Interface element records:

[Begin]

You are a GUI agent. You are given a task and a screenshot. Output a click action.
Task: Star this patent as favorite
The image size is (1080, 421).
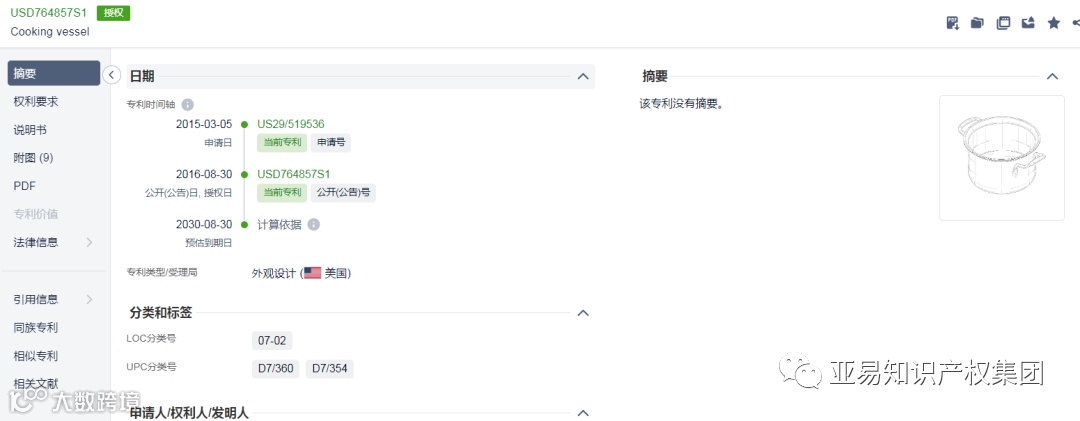[x=1054, y=23]
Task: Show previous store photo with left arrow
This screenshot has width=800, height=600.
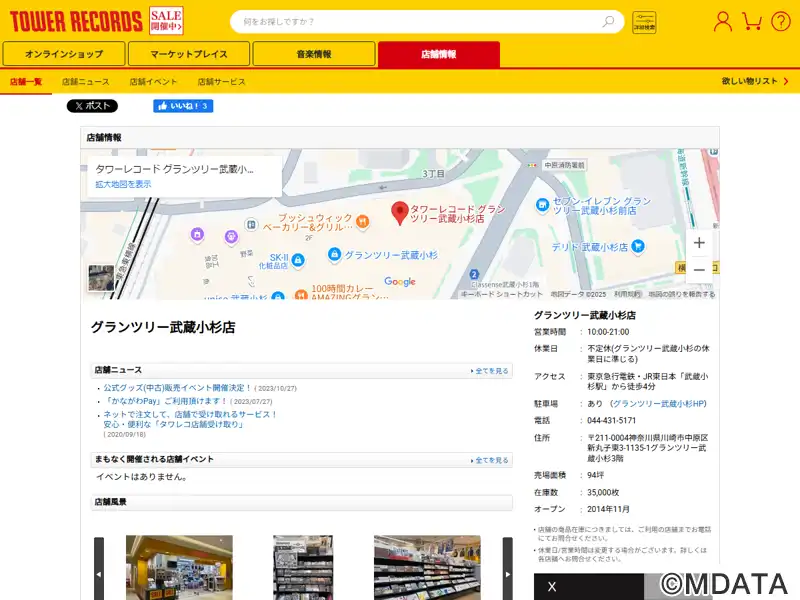Action: (99, 574)
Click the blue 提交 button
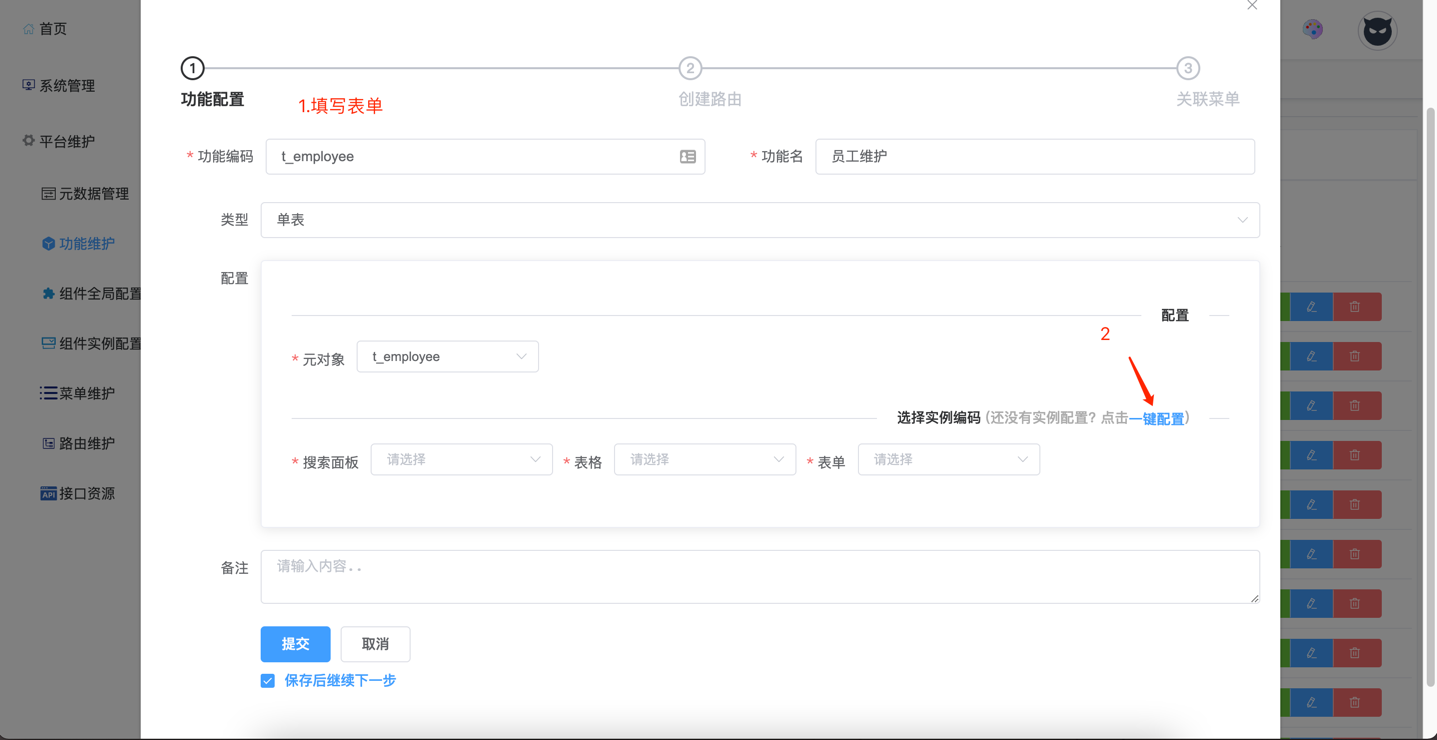This screenshot has height=740, width=1437. tap(295, 644)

[End]

## Goal of the exercise
Return every line of the data above without changing any of it, but leave out the pictures.

## Output of the exercise
You are a GUI agent. You are given a task and a screenshot. Output a click action.
Task: Star this patent as favorite
The image size is (1080, 421).
[x=1054, y=23]
Task: Show previous store photo with left arrow
This screenshot has width=800, height=600.
Action: (99, 574)
Click the blue 提交 button
This screenshot has height=740, width=1437. tap(295, 644)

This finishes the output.